## Исходные данные
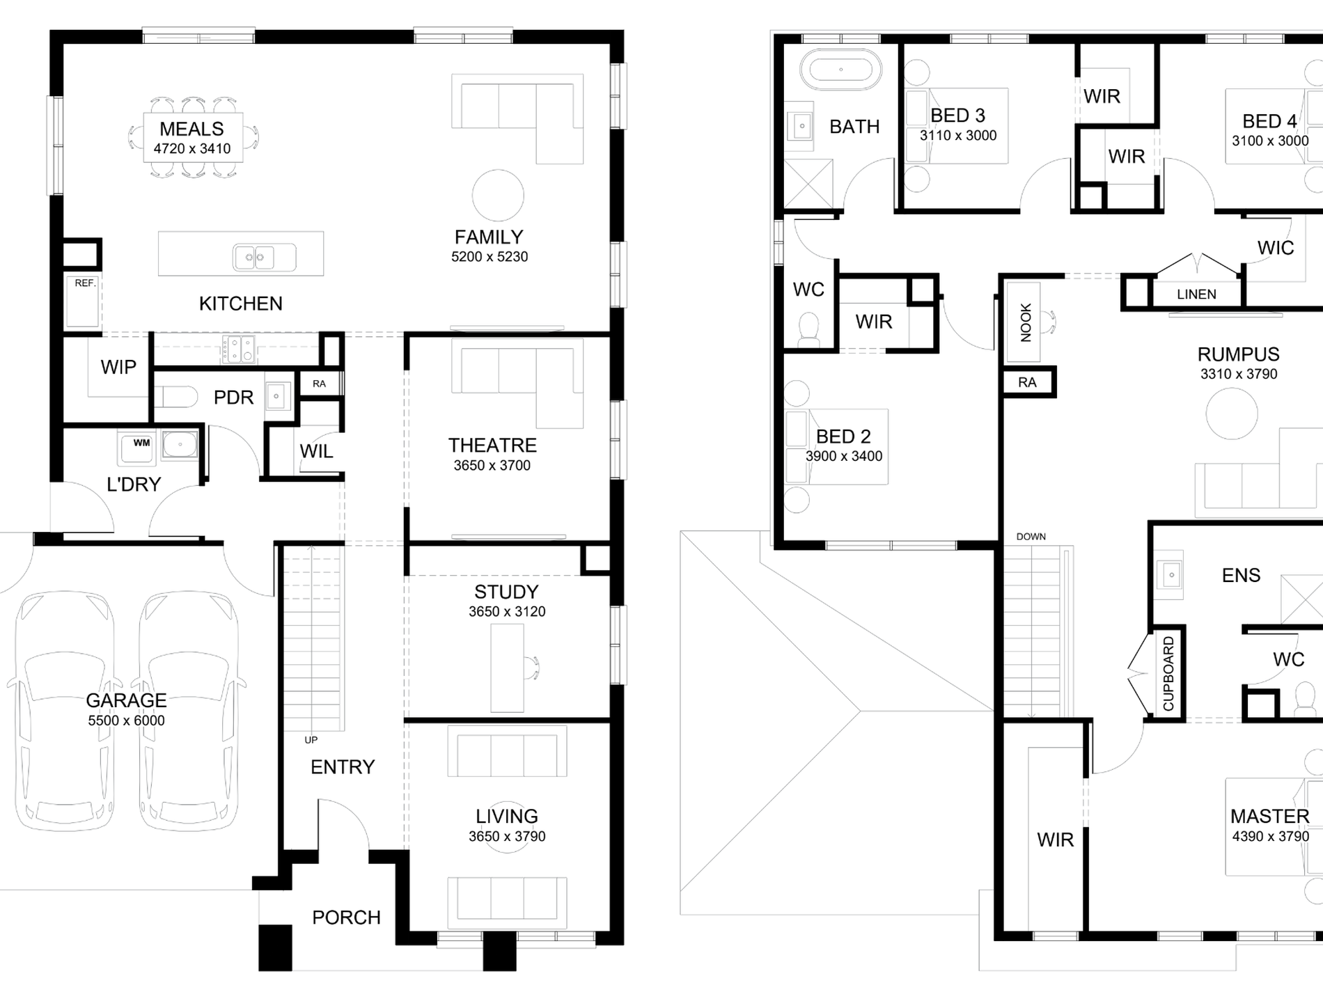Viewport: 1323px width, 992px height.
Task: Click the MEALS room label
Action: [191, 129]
---
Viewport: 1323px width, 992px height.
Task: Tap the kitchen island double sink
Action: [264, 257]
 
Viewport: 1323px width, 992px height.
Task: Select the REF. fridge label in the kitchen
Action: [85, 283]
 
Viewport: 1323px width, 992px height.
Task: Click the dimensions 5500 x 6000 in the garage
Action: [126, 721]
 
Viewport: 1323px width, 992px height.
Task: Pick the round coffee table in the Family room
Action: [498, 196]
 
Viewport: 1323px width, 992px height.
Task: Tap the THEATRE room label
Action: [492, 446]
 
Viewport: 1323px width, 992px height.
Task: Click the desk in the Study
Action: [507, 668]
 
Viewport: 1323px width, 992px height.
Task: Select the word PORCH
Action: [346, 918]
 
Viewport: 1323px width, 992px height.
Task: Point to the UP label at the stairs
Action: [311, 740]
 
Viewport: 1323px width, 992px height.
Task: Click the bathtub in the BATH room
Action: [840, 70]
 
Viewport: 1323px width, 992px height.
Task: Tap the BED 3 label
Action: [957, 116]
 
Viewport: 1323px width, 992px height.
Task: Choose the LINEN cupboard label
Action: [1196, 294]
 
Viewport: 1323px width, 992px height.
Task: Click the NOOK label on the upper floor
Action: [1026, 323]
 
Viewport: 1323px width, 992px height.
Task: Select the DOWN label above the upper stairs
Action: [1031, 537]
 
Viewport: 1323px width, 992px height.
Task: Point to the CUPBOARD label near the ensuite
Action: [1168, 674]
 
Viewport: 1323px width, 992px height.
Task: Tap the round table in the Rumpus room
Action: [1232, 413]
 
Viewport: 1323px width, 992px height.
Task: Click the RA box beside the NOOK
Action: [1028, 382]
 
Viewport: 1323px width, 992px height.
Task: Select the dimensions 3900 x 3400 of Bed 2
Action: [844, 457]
--
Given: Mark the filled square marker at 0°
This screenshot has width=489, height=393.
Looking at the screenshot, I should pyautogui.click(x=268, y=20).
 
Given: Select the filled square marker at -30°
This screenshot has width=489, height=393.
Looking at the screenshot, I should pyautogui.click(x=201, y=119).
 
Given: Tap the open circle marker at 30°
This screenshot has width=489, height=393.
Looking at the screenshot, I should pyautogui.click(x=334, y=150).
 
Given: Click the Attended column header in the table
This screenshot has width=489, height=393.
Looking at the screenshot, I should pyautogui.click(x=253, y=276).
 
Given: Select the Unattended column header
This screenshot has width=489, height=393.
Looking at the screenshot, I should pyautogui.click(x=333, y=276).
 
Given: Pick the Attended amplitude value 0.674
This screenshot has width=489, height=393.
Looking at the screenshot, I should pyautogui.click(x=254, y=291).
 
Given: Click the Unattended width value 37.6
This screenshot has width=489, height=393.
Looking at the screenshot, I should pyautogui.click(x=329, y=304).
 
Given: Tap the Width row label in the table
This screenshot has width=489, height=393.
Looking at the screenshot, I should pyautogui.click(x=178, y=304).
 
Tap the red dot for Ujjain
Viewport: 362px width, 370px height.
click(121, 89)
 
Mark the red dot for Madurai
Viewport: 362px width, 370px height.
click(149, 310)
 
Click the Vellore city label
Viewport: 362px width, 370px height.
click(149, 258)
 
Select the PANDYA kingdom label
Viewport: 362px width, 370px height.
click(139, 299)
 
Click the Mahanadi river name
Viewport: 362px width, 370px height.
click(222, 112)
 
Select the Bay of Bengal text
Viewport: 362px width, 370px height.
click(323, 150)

## Задание
Перепишите строки от строки с «Given: Mark the filled square marker at 0°» до строки с «should pyautogui.click(x=334, y=150).» включительно, вместе с запросами, и сдвиньте каждую координату в ответах на −116.

## Результат выполнения
Given: Mark the filled square marker at 0°
This screenshot has width=489, height=393.
Looking at the screenshot, I should pyautogui.click(x=152, y=-96).
 
Given: Select the filled square marker at -30°
This screenshot has width=489, height=393.
Looking at the screenshot, I should pyautogui.click(x=85, y=3).
 
Given: Tap the open circle marker at 30°
This screenshot has width=489, height=393.
Looking at the screenshot, I should pyautogui.click(x=218, y=34).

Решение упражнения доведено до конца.